At three years into the study, we are starting to see how MST is affecting the target behaviour of crime. At the close of each MST case, and six months post-intake for the control group, we are tracking re-involvement in the justice system as measured by re-conviction. Unfortunately, some of these convictions are for offences that pre-dated the intake and we cannot isolate them, in the absence of any reliable source of information on the offence date. However, this factor will affect the MST and control groups equally. It is also important to note that our measure of "recidivism" will no doubt be an underestimate of the actual amount of crime committed by these young people. Again, the factors that contribute to this error -- including failure of victims to report, police inability to apprehend the perpetrator, clearance by other than charge, and pre-adjudication termination of the case in the courts -- will affect both groups equally.
Figure 5 illustrates a survival curve of the first 145 cases who reached six months post- discharge. After six months, 21% of the MST group had been re-convicted of a criminal offence (excluding breach of probation) compared with 28% of the usual services group. For youths who were in custody at discharge from MST or at administration of post tests, the zero point for the survival analysis was the day of release. This group has now reached one year post discharge and the CPIC data are being collected.

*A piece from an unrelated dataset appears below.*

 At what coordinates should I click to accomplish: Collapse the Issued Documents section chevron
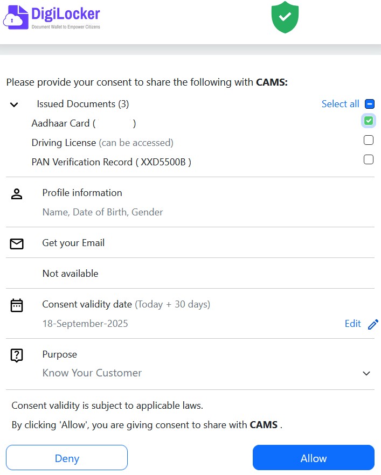(x=15, y=104)
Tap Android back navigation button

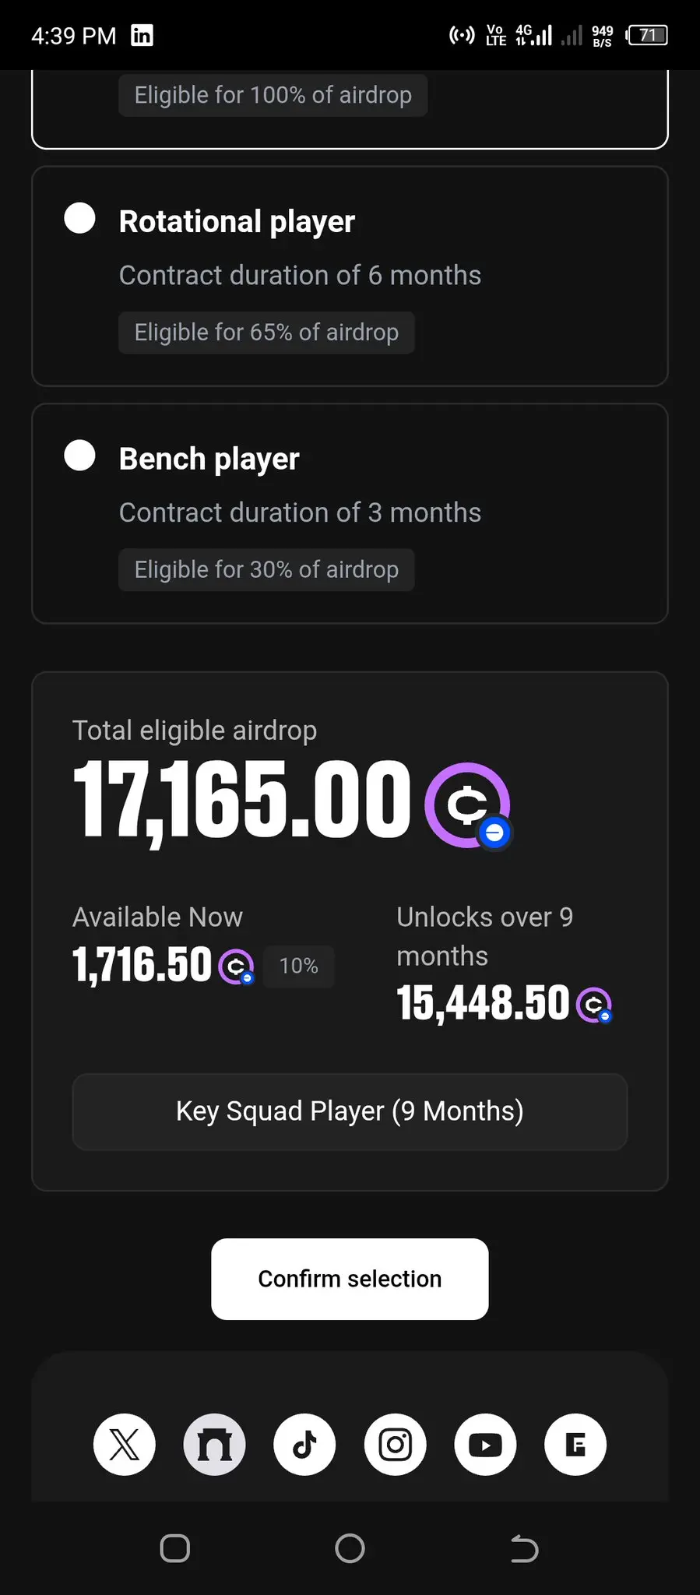[x=524, y=1548]
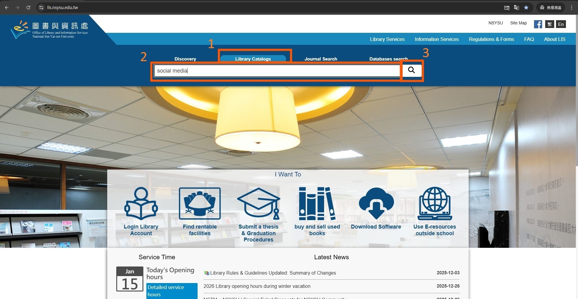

In the last year of the clinical trial, emphasis will be on amassing the data set to permit the answering of the research questions posed at the beginning of this document. Specifically, focus will be on:
1. Process evaluation to determine the challenges and barriers to the successful implementation of MST likely to be faced by those who seek to adopt this method in other parts of Canada
2. Continued monitoring of the short and long-term outcomes of the sample youth that now numbers over 300
3. Explaining variations in outcomes using statistical prediction models and theoretically derived variables such as MST adherence levels
4. Cost-efficiency analysis that monetizes the cost savings associated with MST
Preliminary results will be presented at the MST conference in October.